Written exercise A:
Edit the records, taking everything from the start down to the line that contains "click(517, 309)", and change "Shopping Bag" to "Shopping Cart" while leaving the rest untouched.

Page extract:

★ ★ ★ ★ ★ ★ ★

To do a paper edit, transcribe your footage with timecode, read it and highlight the strongest lines, copy those selects into a fresh document, arrange them into a structure that tells a story, then verify each line against the actual clip before you build the timeline. That is the whole method in one sentence. The rest of this is how to do each step without wasting a day.

I have cut interviews both ways, straight into a timeline and from a paper edit first, and the paper-first version wins on every project longer than about three minutes. Not because it is fancier. Because the structural decisions happen in text, where changing your mind costs nothing.

Step 1: Transcribe with timecode

You need a transcript where every line carries a timecode, ideally word-level. Without timecode the paper edit is a nice essay you cannot turn into a cut. Word-level timing is what lets a single highlighted sentence become a precise in and out point later.

Auto-transcription is good enough now that hand-typing is a waste of your life. Clean up names and jargon after, do not retype the whole thing. If you want the options, how to transcribe an interview covers them.

★ ★ ★ ★ ★ ★ ★

Entries provided:
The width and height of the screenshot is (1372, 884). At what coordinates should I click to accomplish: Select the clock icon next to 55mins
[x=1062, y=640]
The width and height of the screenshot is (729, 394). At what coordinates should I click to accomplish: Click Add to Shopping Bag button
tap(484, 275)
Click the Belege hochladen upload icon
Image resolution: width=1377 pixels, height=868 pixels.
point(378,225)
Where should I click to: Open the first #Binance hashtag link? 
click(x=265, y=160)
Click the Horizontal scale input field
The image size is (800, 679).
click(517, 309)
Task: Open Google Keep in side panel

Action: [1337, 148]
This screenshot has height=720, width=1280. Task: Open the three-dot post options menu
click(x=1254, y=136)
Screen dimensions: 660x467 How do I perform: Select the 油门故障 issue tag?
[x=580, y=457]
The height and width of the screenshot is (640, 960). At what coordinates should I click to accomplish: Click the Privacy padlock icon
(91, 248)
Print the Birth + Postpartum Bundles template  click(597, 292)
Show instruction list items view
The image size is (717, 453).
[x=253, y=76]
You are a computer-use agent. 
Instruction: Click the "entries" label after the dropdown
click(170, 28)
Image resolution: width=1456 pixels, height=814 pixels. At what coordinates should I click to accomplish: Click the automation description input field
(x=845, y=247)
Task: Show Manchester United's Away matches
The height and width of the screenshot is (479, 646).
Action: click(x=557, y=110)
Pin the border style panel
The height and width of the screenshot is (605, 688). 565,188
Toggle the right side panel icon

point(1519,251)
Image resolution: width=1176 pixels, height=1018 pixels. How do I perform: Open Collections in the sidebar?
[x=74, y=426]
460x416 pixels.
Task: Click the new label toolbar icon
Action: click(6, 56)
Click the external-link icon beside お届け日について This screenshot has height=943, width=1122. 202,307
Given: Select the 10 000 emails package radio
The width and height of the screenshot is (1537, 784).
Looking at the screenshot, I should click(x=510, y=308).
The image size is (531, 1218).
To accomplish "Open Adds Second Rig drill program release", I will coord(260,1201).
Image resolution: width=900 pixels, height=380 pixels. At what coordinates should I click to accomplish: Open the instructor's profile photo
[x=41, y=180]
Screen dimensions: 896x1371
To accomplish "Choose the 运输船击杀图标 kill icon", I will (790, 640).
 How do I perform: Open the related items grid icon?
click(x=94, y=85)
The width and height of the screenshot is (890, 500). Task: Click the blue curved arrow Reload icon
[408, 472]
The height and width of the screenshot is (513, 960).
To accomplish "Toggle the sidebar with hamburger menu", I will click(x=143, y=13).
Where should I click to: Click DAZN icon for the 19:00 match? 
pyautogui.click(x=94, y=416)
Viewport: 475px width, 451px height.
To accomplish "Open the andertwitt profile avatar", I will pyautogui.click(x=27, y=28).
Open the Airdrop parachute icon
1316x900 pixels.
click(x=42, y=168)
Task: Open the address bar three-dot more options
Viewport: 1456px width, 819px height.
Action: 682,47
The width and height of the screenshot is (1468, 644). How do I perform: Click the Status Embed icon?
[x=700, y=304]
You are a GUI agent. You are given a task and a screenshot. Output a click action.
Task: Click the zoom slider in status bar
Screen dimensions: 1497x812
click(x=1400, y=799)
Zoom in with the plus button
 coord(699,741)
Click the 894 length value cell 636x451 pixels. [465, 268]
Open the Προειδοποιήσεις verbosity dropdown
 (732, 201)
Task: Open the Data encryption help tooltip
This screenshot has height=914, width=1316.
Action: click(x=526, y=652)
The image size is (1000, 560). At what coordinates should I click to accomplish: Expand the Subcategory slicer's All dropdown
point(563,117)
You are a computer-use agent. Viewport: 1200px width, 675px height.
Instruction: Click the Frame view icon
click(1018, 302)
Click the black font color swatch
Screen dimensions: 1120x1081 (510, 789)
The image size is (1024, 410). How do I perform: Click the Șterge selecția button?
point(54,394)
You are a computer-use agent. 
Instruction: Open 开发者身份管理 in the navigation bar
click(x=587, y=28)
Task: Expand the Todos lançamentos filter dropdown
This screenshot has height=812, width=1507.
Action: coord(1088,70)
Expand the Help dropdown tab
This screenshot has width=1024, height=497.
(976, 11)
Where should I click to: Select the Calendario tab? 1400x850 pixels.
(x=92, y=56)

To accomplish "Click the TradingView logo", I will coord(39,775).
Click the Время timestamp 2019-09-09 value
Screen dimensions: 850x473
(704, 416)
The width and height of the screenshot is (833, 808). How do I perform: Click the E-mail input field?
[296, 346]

★ ★ ★ ★ ★ ★ ★

Written exercise B:
Pick up the paper edit guide where it stops and keep it going.

Exercise result A:
The width and height of the screenshot is (1372, 884). At what coordinates should I click to accomplish: Select the clock icon next to 55mins
[x=1062, y=640]
The width and height of the screenshot is (729, 394). At what coordinates should I click to accomplish: Click Add to Shopping Cart button
tap(484, 275)
Click the Belege hochladen upload icon
Image resolution: width=1377 pixels, height=868 pixels.
point(378,225)
Where should I click to: Open the first #Binance hashtag link? 
click(x=265, y=160)
Click the Horizontal scale input field
The image size is (800, 679).
click(517, 309)

Exercise result B:
Step 2: Read it once, all the way through, before you touch anything

Resist the urge to start highlighting on line one. Read the whole transcript first so you know where the story actually goes. The best moment in an interview is often buried 40 minutes in, and if you start cutting at the top you will anchor on the wrong material.

Reading is the fast part. Average adult reading speed is around 238 words per minute against roughly 150 words per minute of speech, so a full read of an hour-long interview is maybe 20 minutes. Spend them.

Step 3: Highlight your selects, ruthlessly

Now go back through and mark the lines worth keeping, your selects. The test is not 'is this fine,' it is 'would I fight to keep this.' If you are highlighting half the page, you are rereading, not deciding.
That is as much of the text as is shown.